Онлайн книга «Проклятие свитера для бойфренда. Вязаные истории о жизни и о любви»

Cтраница 40

Когда я росла, я не ценила в полной мере масштабы способностей мамы обустраивать дома. Наш дом был милым, но он просто был. Она унаследовала пристрастие бабушки к вазам с перьями и чашам с шариками; в частности, наша гостиная была полна подобных цацек, от которых и мозги могут съехать набекрень, если слишком долго их рассматривать: большая груша из латуни с замочной скважиной посередине; лестница, ведущая… в никуда. Она предпочитает приглушенную палитру (даже не представляешь, какое количество оттенков серо-коричневого существует во Вселенной, пока не проведешь с мамой сорок пять минут в магазине Benjamin Moore). Она обладает гениальной способностью убеждения продавцов в магазине мебели продать ей выставочные образцы с огромной скидкой. Но в ее вкусе нет аляповатости; одна из радостей в ее жизни – когда мы все толпимся вокруг гранитного островка на кухне или валяемся друг на друге на огромном диване на лоджии. Но еще большая радость – когда мы все идем спать, и она остается наедине с этими комнатами и с журналом по дизайну интерьеров.
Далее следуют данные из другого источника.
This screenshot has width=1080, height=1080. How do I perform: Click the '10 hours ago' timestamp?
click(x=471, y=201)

Какое-то время она работала на архитектора, а потом стала консультантом по ремонту домов, делая для других людей то же, что уже сделала для нас.
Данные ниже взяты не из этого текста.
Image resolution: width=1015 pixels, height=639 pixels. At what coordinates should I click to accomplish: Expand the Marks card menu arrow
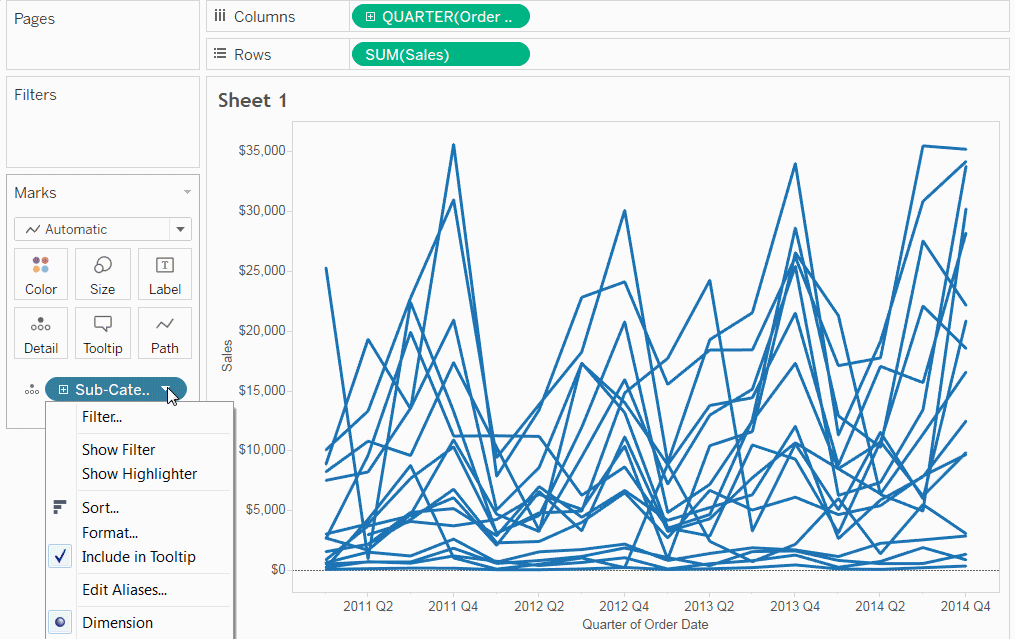187,192
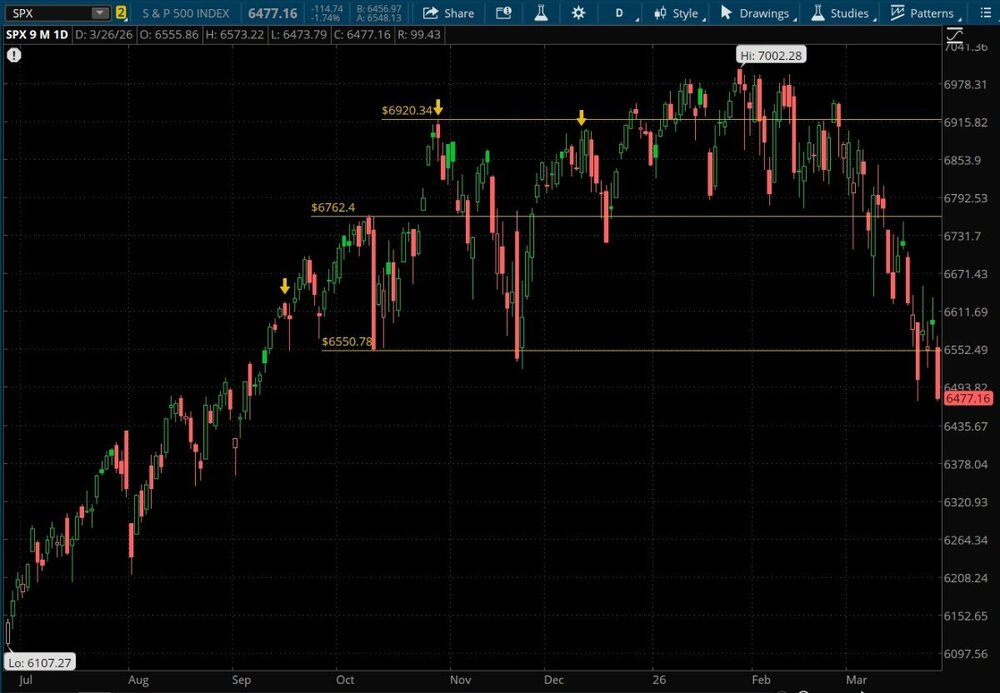Click the Patterns button

click(x=922, y=13)
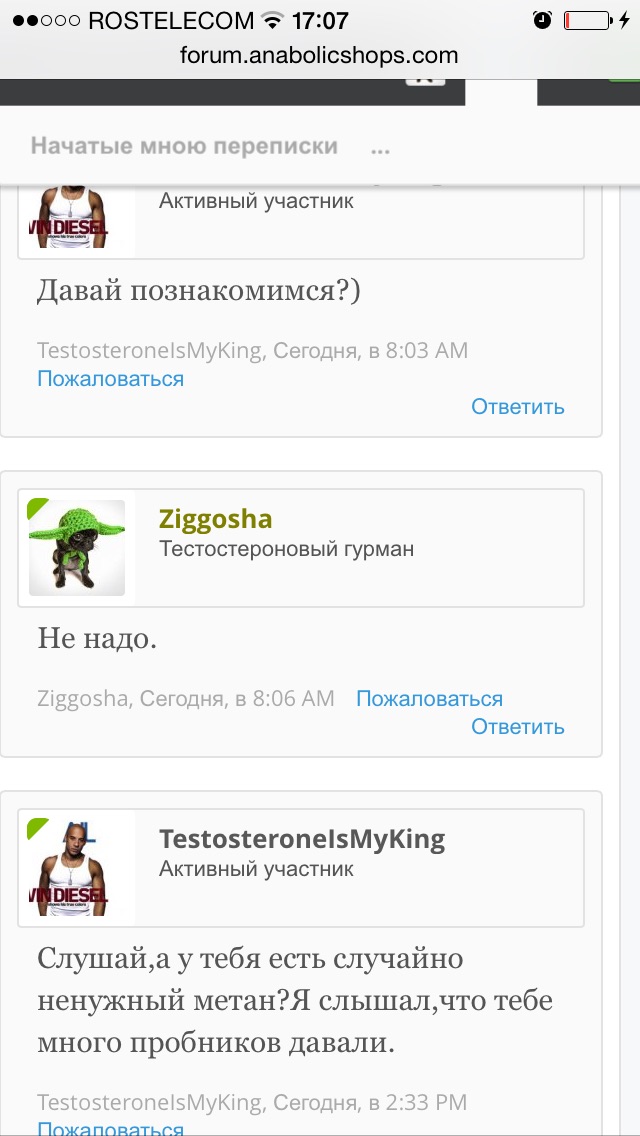
Task: Tap the forum.anabolicshops.com address bar
Action: (320, 55)
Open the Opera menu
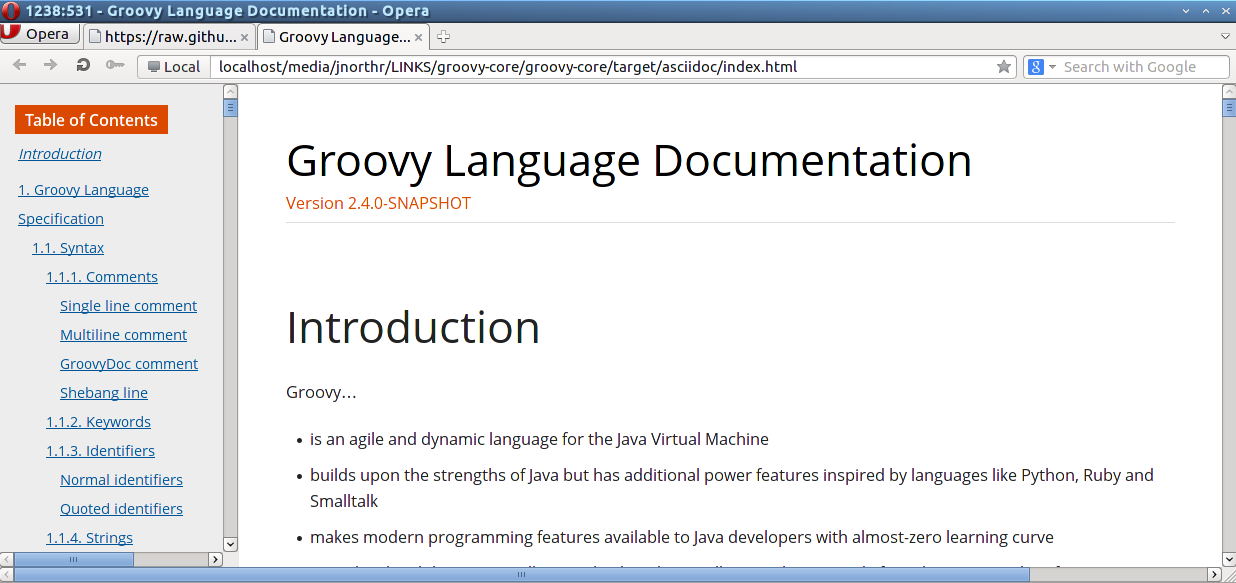This screenshot has height=583, width=1236. pos(40,33)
И она всегда была рядом, помогая организовать интерьер всех моих жилищ, и неважно, сколько времени я собиралась там провести. Она помогала определиться, что нужно купить (и обычно заканчивала тем, что оплачивала все это), делала наброски плана квартиры на салфетках и на полях газет и возила меня и все мои пожитки туда-сюда по всему восточному побережью. Она собирала «икеевскую» мебель, сверлила дырки в стенах (в большинстве случаев картонно-бетонных) и умело маскировала те ужасные светильники и предметы мебели в общаге колледжа, от которых нельзя было избавиться по договору аренды.

«Вау! – сказал один из друзей, когда вошел в мою комнату в первый год в университете, впервые у меня появилась своя отдельная комната. – Это… как дома».

Так и было. Мама прожила со мной пару дней, спала на надувном матрасе, привезенном с собой из Бостона. Комната была сущей катастрофой, вся мебель была распихана в стороны, чтобы освободить пространство. Она меня раздражала; нам двоим не хватало места для работы, и мне оставалось просто стоять рядом и наблюдать, как она измеряет и делает пометки, и приводит в исполнение свои задумки.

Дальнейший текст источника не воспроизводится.